Des développeurs, redoutant de se voir imposer les outils de Microsoft ou des changements de tarifs, ont vite évoqué l’idée de rejoindre la concurrence. GitLab, un rival de GitHub, a fait savoir que l’activité sur sa plateforme avait décuplé au cours du week-end, soit juste après les premières rumeurs de vente.
«Ceux qui rejettent cette prise de pouvoir se répartissent en trois camps», explique au Temps Sam Newman, consultant spécialiste du cloud. «Ceux qui ne pardonnent pas à Microsoft ses comportements passés. Ceux qui s’inquiètent de voir GitHub péricliter tel Skype, un exemple d’acquisition mal gérée. Et ceux qui s’alarment de la centralisation grimpante des plateformes et des données technologiques aux mains d’un petit groupe d’entreprises», dit-il. «Personnellement, même si le passé me rend méfiant, je suis enclin à leur laisser le bénéfice du doute. Il y a des gens formidables qui y travaillent et ils ont fait de grandes choses récemment».
L’influence de Satya Nadella
Car Microsoft a changé. Maintenant que l’entreprise dépend moins de Windows, l’open source lui fait moins peur. Satya Nadella, arrivé en 2014, incarne ce changement. Sa rencontre avec les dirigeants de GitHub a été, semble-t-il, décisive. Il a mis en avant l’indépendance maintenue de LinkedIn (acquis pour 26 milliards de dollars en 2016) ou de Mojang (éditeur du jeu Minecraft).
«Les dévoloppeurs au centre de l’économie numérique»
«Les développeurs seront demandés partout. Ils seront au centre de l’économique numérique», a voulu rassurer Nadella sur la chaîne CNBC. «Et Microsoft a un héritage. Nous étions d’abord une entreprise mettant à disposition des outils pour les développeurs», a-t-il ajouté.
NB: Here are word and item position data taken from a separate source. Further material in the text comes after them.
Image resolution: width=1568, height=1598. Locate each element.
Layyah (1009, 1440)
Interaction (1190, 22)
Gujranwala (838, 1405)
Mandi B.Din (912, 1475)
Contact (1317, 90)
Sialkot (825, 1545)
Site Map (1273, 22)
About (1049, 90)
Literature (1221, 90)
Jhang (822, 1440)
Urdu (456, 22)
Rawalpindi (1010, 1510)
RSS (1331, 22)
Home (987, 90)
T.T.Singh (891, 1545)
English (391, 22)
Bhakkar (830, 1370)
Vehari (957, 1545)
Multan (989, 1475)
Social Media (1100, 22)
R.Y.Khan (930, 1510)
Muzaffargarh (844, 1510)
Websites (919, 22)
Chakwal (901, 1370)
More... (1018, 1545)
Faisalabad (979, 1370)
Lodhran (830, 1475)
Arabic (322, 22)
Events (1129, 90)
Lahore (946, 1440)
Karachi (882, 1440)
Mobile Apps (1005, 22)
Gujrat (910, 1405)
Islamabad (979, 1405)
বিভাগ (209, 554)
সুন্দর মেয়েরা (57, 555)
GitHub privilégiait le rachat à une entrée en bourse, d’où la satisfaction de son cofondateur de 33 ans, Chris Wanstrath. «L’accent mis par Microsoft sur les développeurs s’aligne parfaitement avec notre philosophie. Leur échelle, leurs outils et le cloud joueront un grand rôle pour donner plus de valeur encore à GitHub», s’est réjoui le désormais ex-dirigeant, qui recevra au passage 1,5 milliard de dollars selon le magazine américain Forbes.
Autre grand gagnant de l’opération, la firme de capital-risque Andreessen Horowitz qui récupérerait 1 milliard de dollars après avoir investi 100 millions dans la start-up en 2012.